Novartis has consistently played the victim in the Gilivec case. It says that it is not fighting the case to make money but to uphold the principle that it deserves credit for the investment it has made in research to develop the drug. What Novartis does not tell us is that Glivec was granted ‘orphan drug’ status in the United States and was therefore eligible for tax rebates equal to half the cost of clinical testing (the major cost for drug development). We turn to what Brian Druker, one of the scientists involved in developing Imatinib while working in Oregon Health and Science University Cancer Institute, has to say. In a signed article in livemint in 2007, Druker wrote: “In the recent debates on patents, pharmaceutical prices and access to essential medicines, the critical role of scientists and resources of the public sector and academic institutions involved in medical research have often been overlooked. As one of the scientists behind the development of the medicine ‘imatinib’ (marketed as Glivec by Novartis), which has allowed the effective control of a devastating form of cancer, I have witnessed the vital role that academic researchers and public institutions play in bringing new medicines to the market.

“Many scientists, if not most of those I have collaborated with in these settings, are engaged in research primarily motivated by the pursuit of knowledge as a means to help patients. For many of these scientists it is, therefore, of great concern that the results of their efforts can’t reach patients and save lives because of pricing strategies and patent policies such as “patent evergreening” (minor changes to existing molecules designed to extend patent monopolies) used by partners further down the drug development process”.
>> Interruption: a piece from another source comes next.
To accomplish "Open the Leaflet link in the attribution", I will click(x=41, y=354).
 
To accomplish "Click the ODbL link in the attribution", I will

Druker, goes on to relate how a large portion of the research was made possible because of public funding and how the company was actually not very interested, initially, in pursuing the research on a cure for CML. He writes: “My work in Oregon on a therapy for CML was primarily funded by public sources, particularly the National Cancer Institute. My persistence with scientists at Ciba-Geigy (now Novartis) helped to keep the development of imatinib on their agenda despite uncertainty from product managers. As imatinib progressed through early and late clinical trials and demonstrated outstanding results, scientific and media interest in our discovery increased. The approval of imatinib by the FDA in May 2001 for use in CML was the culmination of a 10-year project for me, something I had dreamed of since medical school”. And yet, Novartis laments that it is not being given due credit for its ‘original’ research!

Corporate greed versus the lives of millions

Let us complete the Novartis story in India. What Novartis is challenging in the Supreme Court of India is not just the order denying the company a patent for Glivec. Novartis is challenging the very heart of the Indian Patent Act and its attempt to balance the rights of patent holders with the needs of the Indian people for access to treatment that is affordable. Section 3(d) of the Act has been used several times by the Indian patent office to deny patents for other similar trivial inventions, especially in the case of HIV/AIDS medicines. If the section is diluted or overturned, all these cases will be reopened. Not just that – it will open the door for a flood of applications, many of which were not filed by companies because of the existence of Section 3(d). So the case can have implications for access to medicines not just for CML patients but for a whole range of patients who are today able to access cheaper drugs made by Indian companies. These patients are located not just in India but in over a hundred countries in Asia, Latin America and Africa. For example, over 80% of all patients in developing countries who consume HIV/AIDS medicines are able to do so because Indian companies supply them at an affordable rate. This is a case that Novartis must not win because it is not about corporate pride. It is a case that sets corporate greed against the lives of millions across the world.